_EXERCISE AIM_
Render the entries starting at the line containing "You are a computer-use agent. 1920x1218" and ending at the line containing "pos(458,160)" as a two-column CSV with the columns text and answer. Give one row per entry, and put each field in quotation marks with its line breaks replaced by spaces.

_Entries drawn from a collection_

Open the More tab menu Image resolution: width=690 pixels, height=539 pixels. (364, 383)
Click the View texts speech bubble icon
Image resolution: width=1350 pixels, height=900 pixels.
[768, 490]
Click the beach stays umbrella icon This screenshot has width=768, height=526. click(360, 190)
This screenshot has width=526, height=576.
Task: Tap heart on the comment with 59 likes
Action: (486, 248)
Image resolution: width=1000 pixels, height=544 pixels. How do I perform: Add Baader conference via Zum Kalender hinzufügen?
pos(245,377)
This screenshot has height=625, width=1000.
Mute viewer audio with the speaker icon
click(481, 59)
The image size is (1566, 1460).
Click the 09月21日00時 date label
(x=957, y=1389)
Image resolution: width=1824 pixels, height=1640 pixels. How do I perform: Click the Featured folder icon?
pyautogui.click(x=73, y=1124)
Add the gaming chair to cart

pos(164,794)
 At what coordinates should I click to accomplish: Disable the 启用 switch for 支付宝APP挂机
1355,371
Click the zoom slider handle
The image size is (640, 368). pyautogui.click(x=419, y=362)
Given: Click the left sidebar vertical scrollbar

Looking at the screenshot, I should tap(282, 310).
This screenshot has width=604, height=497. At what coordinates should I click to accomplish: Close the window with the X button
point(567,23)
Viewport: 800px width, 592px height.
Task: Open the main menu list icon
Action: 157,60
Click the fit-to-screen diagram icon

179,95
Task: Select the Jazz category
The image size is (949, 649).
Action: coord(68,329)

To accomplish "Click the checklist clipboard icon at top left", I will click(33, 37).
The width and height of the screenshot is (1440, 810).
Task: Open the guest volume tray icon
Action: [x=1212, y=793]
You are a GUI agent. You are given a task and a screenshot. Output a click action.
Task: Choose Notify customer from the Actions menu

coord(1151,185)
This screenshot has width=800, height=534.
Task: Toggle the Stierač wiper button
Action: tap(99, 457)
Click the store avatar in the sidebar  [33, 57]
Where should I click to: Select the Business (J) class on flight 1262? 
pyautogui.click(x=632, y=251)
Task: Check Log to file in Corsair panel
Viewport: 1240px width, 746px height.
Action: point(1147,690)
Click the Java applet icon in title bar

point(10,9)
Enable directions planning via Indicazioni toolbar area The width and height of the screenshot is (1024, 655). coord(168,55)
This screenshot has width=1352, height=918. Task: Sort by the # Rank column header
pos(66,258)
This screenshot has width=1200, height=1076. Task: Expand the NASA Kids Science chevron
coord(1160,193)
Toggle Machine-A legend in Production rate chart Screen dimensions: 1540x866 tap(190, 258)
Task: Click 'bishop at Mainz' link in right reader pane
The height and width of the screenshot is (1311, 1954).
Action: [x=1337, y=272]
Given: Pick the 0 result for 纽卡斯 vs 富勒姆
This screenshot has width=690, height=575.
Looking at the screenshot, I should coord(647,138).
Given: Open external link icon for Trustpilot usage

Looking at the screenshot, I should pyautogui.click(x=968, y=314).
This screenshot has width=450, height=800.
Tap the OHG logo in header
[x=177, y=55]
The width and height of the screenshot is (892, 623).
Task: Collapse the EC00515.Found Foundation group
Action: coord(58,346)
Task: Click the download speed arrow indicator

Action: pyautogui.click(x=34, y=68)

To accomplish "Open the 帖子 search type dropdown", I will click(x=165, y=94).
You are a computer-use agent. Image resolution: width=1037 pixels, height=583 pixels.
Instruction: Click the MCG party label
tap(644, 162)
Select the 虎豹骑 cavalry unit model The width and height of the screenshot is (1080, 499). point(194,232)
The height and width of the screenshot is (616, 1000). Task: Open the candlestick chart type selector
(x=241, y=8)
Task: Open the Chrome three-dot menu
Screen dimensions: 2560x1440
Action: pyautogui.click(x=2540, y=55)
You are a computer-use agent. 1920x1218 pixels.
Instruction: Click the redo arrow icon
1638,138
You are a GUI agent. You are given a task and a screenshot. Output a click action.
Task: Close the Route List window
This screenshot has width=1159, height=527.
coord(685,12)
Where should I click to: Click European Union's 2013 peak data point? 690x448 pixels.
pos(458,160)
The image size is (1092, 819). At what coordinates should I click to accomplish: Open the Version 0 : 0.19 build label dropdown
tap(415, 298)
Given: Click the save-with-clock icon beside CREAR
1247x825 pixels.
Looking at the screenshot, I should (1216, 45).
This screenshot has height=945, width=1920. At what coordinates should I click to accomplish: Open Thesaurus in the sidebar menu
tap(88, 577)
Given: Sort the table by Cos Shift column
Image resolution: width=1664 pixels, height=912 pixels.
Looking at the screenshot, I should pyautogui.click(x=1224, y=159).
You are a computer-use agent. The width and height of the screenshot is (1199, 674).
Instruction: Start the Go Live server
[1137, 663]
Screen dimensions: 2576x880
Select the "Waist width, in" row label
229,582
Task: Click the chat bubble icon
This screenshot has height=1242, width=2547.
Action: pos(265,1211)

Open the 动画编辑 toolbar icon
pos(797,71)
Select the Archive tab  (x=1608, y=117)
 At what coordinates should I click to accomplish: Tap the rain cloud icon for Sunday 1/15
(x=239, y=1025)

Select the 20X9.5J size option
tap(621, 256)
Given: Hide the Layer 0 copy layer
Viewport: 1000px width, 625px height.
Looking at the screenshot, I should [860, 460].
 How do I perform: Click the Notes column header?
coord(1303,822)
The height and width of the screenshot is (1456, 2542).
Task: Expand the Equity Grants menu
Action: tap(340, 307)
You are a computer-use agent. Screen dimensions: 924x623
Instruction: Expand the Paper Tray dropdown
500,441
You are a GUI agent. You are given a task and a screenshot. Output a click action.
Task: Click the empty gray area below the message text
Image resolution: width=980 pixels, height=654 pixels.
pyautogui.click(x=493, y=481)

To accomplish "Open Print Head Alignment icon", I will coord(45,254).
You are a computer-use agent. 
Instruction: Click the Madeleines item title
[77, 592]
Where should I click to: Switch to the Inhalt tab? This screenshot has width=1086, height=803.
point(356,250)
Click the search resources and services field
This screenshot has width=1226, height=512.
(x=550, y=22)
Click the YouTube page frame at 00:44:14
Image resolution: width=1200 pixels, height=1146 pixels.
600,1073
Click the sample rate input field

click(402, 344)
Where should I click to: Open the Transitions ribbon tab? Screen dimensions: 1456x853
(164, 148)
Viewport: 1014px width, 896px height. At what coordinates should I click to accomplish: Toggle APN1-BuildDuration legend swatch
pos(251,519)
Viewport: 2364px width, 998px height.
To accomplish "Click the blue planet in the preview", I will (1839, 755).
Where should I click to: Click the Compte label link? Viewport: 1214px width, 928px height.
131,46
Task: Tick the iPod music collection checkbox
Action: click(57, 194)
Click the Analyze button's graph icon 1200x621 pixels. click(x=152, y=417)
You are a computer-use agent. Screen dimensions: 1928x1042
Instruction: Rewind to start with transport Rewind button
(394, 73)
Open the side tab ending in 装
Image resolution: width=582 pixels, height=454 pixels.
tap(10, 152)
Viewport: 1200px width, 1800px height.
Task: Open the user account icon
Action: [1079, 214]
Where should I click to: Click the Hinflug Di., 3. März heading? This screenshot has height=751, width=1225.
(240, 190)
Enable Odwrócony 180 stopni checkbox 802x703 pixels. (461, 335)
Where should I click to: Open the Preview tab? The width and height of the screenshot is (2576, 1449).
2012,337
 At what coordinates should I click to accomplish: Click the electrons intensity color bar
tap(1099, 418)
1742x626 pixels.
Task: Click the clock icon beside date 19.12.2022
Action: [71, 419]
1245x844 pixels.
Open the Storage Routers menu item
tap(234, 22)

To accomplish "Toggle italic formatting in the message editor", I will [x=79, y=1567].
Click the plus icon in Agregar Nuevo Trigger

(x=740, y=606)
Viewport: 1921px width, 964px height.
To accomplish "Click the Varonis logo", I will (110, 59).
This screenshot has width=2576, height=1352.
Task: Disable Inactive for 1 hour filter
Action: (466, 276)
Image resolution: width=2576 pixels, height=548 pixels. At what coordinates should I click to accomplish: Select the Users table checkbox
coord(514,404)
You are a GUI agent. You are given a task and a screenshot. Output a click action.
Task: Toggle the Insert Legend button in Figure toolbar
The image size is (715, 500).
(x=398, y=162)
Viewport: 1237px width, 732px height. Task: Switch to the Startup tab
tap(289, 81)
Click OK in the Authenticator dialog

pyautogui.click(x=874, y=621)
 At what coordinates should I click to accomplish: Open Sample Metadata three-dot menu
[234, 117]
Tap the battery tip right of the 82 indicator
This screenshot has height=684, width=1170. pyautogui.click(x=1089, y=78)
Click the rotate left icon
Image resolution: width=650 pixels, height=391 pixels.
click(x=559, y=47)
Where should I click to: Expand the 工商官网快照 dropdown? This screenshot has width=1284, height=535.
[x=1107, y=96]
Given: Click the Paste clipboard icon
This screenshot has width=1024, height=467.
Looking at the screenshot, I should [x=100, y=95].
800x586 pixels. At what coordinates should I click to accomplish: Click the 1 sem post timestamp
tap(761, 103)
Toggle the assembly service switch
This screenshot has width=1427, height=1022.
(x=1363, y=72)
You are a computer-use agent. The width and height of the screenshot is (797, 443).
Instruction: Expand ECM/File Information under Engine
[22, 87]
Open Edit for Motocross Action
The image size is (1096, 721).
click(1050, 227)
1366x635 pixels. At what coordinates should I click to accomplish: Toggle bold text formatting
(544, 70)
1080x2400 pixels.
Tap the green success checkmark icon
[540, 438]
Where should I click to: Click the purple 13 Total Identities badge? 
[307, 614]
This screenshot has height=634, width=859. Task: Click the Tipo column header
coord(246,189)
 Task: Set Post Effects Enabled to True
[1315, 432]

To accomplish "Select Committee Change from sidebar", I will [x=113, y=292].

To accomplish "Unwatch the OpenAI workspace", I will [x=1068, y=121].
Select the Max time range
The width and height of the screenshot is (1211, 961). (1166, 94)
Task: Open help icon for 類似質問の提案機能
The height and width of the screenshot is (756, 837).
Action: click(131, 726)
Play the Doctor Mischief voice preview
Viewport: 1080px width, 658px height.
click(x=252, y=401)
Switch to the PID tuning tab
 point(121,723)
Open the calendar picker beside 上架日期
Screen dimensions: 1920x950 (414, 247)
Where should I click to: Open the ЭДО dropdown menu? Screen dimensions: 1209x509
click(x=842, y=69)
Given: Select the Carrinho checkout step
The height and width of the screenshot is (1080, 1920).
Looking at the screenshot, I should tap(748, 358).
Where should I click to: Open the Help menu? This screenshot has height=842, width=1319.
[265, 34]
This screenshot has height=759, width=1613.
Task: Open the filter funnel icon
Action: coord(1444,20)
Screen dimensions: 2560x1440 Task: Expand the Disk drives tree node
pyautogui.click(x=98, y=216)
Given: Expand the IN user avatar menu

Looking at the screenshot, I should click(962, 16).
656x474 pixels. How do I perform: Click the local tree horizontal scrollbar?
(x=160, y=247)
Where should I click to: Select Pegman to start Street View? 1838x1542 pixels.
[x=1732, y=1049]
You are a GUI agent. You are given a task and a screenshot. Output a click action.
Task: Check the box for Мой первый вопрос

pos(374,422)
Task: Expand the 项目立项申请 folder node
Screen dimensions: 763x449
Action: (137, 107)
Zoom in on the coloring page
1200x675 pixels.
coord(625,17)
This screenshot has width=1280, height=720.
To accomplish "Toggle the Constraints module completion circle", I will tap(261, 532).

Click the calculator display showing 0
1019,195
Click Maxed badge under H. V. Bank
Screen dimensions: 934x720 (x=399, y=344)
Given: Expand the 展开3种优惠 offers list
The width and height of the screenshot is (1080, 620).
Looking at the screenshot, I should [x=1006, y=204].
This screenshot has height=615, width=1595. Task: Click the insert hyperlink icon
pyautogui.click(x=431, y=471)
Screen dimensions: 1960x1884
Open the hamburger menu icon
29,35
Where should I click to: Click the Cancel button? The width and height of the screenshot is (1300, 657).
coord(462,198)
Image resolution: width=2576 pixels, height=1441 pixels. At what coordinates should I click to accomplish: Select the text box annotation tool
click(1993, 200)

_WRITTEN ANSWER_
text,answer
"You are a computer-use agent. 1920x1218 pixels. Instruction: Click the redo arrow icon","1638,138"
"You are a GUI agent. You are given a task and a screenshot. Output a click action. Task: Close the Route List window This screenshot has width=1159, height=527.","coord(685,12)"
"Where should I click to: Click European Union's 2013 peak data point? 690x448 pixels.","pos(458,160)"